Which rule is applied to define the operator precedence for factorial

Question

Please apologize the question, I struggled with finding a good formulation in the first place:

Looking at $\binom{2n}{k}$ it is very clear that for n,k integer and n>k we can solve it by calculating:

$$(2n)!\over k!(2n-k)!$$

$2n!$ is clearly not the same as $(2n)!$ as for $n=3$ we easily see $2\times3\times2\times1 \neq 6\times5\times4\times3\times2\times1$

Which mathematical rule is responsible for this? I mean it is clearly just a substitution, but still I struggle in finding any ruling for this differentiation - probably because it is as basic.

Answer 1

The standard notation for the factorial function is rather unusual.

Usually we define a function $f$ from space $A$ to space $B$ by saying $f: A\rightarrow B$ and then whenever we write the function we (usually) require parentheses to describe precisely what the function operates on, so $2f(a)$ and $f(2a)$ mean clearly different things.
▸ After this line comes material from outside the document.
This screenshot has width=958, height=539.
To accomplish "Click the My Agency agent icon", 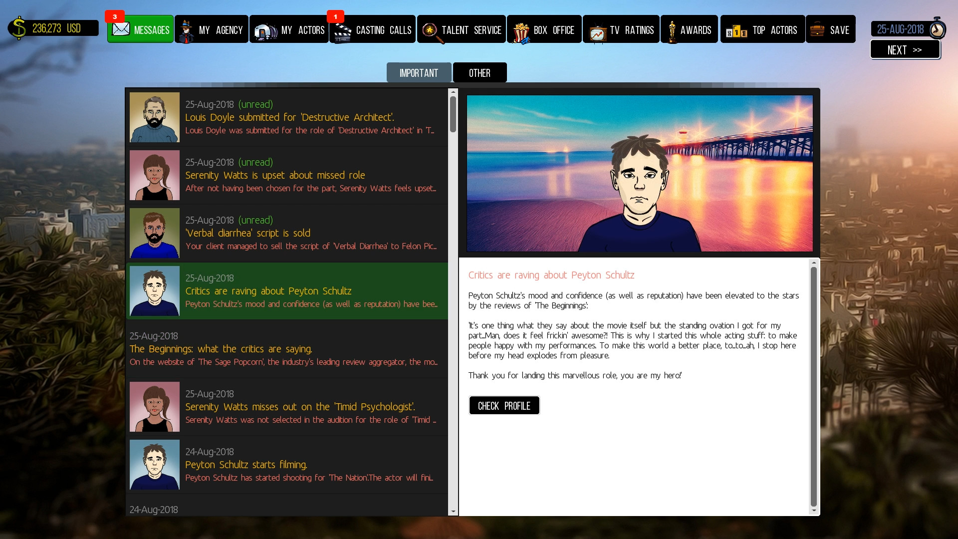I will click(x=187, y=31).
In the order of operations you apply parentheses first and then apply all functions (the introductory form of the order of operations: PEMDAS can be broadened to include all functions in the E for exponentiation - all functions would take the same precedence as exponentiation in an analogous way to how the M for multiplication and D for division take the same precedence as each other).

The "$!$" notation is usually taken as a function whose argument is the variable or constant which is written directly in front of it.

You might be interested in further reading: Most ambiguous and inconsistent phrases and notations in maths.

Answer 2

The factorial function $x \mapsto x!$ is by convention written in "postfix" notation, like exponentiation $x \mapsto x^n$. The convention is that these postfix operators have high precedence (i.e., you evaluate them before other operators unless parentheses tell you otherwise): $3x^2$ means $3 (x^2)$ not $(3x)^2$ and $2n!$ means $2(n!)$ not $(2n)!$.